- _OBJETIVO DO EXERCÍCIO_: Reescreva o trecho do texto sobre Ceuta e Melilla que começa em "O Primeiro-Ministro de" e segue até "uma vida decente.", trocando "cifrões" por "lucros".

Ceuta e Melilla nos útimos dias são mais trágicas demonstrações da profunda crise que grassa no sistema de protecção de refugiados na Europa. Como se a Europa tivesse perdido a memória de quando esse sistema nasceu, com a Convenção da ONU para os Refugiados em 1951. Porque resultou do sofrimento de outros refugiados e emigrantes pobres. Europeus. Escapados ou escapando-se aos horrores da II Guerra Mundial.
Ceuta e Melilla desafiam todos os países europeus, não apenas a Espanha dos muros de arame farpado ou a Itália do campo de concentração de Lampedusa. Desafiam-nos a decidir se os princípios e valores mais básicos de Direitos Humanos são de facto para aplicar e fazer respeitar. Porque são esses principíos que deviam informar as politicas de asilo e imigração da UE e de todos os seus Estados Membros.
Como pode a UE pedir a outros paises que aceitem e tratem dignamente gente que os seus próprios Membros não estão preparados para aceitar e tratar com dignidade ? Como pode a UE pedir a terceiros países que matraqueiem e rechaçem gente para poupar a autoridades europeias sujar as mãos ?
Onde está a Comissão, guardiã dos Tratados e dos mais básicos valores e princípios europeus ? Para fazer ver aos governos e cidadãos europeus como uma atitude defensiva se pode voltar contra eles próprios, além de enterrar a Europa.
Na próxima semana reune o Conselho de Ministros da Justiça e Assuntos Internos da UE. É essencial não baixar a fasquia em matéria de direitos humanos dos refugiados e candidatos a asilo político. Portugal, com migrantes económicos espalhados pelo mundo inteiro e tantos exilados políticos durante décadas, não pode alinhar no Conselho JAI com políticas defensivas de vistas curtas e desmesurada crueldade. Um ex-Primeiro Ministro português é actualmente Alto-Comissário da ONU para os Refugiados e outro é Presidente da Comissão Europeia.
O Primeiro-Ministro de Portugal ainda há dias prometia a um ditador africano empenhar-se para promover uma Cimeira Europa-África: pois bem pode agora mostrar que se move por mais do que por cifrões e que o preocupam realmente os africanos e as africanas que aspiram a ter uma vida decente.
Não se trata de escancarar as portas da Europa (e mesmo se todas as praias do sul da Europa fossem cercadas de arame farpado, muitas «bateras» continuariam a penetrar). A Europa precisa de ir às causas profundas que impelem tantos desesperados a fugir da doença, da pobreza, da corrupção, da repressão, da guerra, da mutilação, da escravatura que arrasam África. Ceuta e Melilla demonstram fragorosamente o fracasso da Cooperação para o Desenvolvimento, tal como tem sido praticada. É preciso mudar as condições que fazem tanta gente fugir de África. É preciso repensar a política europeia para África. Apoiar marionetas, empresários e governantes corruptos, violadores dos direitos humanos, traficantes de armas, espoliadores de recursos naturais, dá nisto: milhares de africanos tão desesperados que nem temem a crucificação em arame fardado; e a UE a projectar a imagem da «fortaleza Europa», versão «hard core». Porque de cada vez que for baleado ou esfacelado um africano no muro hispano-marroquino, é a Europa inteira que fica ferida de morte.

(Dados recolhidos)
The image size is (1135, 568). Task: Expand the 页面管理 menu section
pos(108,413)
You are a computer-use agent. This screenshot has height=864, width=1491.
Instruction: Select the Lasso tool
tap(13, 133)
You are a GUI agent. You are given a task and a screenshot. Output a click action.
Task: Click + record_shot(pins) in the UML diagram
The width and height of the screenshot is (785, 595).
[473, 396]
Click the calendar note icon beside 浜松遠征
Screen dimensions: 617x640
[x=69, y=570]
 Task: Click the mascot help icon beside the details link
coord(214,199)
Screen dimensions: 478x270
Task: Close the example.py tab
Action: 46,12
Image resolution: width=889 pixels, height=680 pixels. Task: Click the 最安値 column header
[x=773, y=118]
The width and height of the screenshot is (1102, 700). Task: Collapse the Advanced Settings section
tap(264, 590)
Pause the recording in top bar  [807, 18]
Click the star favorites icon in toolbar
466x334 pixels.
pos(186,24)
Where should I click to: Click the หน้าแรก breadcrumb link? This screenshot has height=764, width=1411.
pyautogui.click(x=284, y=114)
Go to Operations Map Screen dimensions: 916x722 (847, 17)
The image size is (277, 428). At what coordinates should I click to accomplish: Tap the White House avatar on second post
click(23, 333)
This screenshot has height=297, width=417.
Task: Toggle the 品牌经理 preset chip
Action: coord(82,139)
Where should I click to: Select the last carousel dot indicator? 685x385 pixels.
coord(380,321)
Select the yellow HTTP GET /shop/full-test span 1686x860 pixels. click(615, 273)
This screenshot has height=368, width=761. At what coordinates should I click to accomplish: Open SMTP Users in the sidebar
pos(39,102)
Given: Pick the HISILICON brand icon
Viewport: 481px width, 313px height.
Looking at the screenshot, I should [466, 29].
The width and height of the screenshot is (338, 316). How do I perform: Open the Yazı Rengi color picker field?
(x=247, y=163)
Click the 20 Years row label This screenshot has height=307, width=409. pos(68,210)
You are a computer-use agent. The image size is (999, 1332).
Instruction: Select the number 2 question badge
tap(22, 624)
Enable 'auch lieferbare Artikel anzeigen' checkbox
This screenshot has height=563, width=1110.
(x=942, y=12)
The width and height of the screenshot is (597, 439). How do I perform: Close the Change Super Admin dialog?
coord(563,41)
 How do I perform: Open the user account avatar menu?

- _RESOLUÇÃO COMENTADA_:
O Primeiro-Ministro de Portugal ainda há dias prometia a um ditador africano empenhar-se para promover uma Cimeira Europa-África: pois bem pode agora mostrar que se move por mais do que por lucros e que o preocupam realmente os africanos e as africanas que aspiram a ter uma vida decente.